Tube train acceleration is 1.3 metres per second. Multiply that by the number of seconds it takes to leave the platform, which is about 14 seconds. 14x1.3=18.2 m/s, which is 40 mph. The line he was on is not a slow line.
Anyway, even if it was less than 40, its still preposterous!
The value of 1.3 m/s^2 (= 1.3 meters per second squared) is a Tube train's *maximum* acceleration; so the train may have been accelerating at a lower rate. However, the speed difference would probably indeed still have been massive. (If the train accelerated at only half of that, 0.65 m/s^2, then the train would still have reached a speed of 30 mph.)
Of course the movie The Tuxedo (2002) already revealed the secret to Bond's extraordinary physical capabilities and skills. :)
What makes you assume that the train is going anywhere near full speed when he jumps on it? It would make sense for them not to travel at full speed while in the station and wait until they are completely out of it to ramp it up, so to speak.
And yet idiots think that the Daniel Craig movies are "more realistic" than the silly old Roger Moore ones. Skyfall has without a doubt the least plausible plot of any Bond film I've ever seen. It's absolutely impossible, but don't tell that to the Dark Knight fanboys who have ruined cinema.
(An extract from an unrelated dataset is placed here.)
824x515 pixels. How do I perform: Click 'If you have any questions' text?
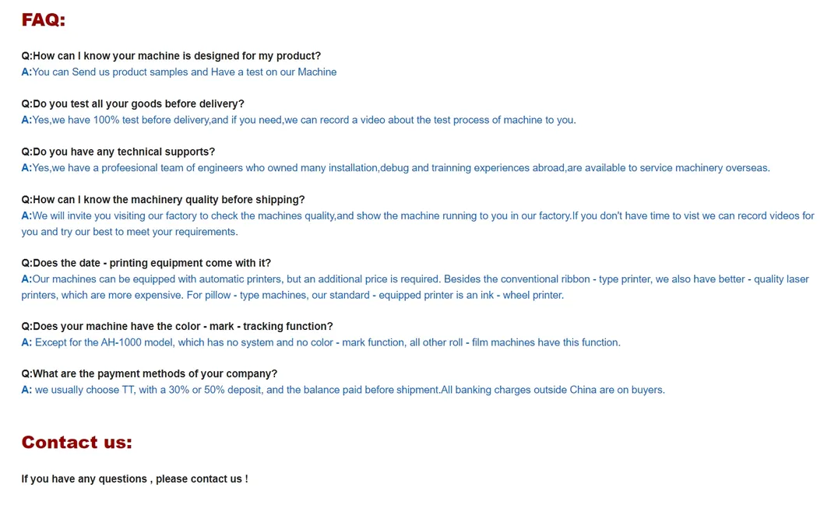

It's been a long time since the series has had a good villain. The villains are really what makes these films good. Sanchez or whatever his name is was just a vanilla, watered down version of 006, and he was so generic that he could have been a villain in any other film series. I could totally see Batman, Jason Bourne, the MCU characters, or Indiana Jones fighting against this villain. He's just some random baddie who does some stuff. Nothing about him resembles a classic Bond villain.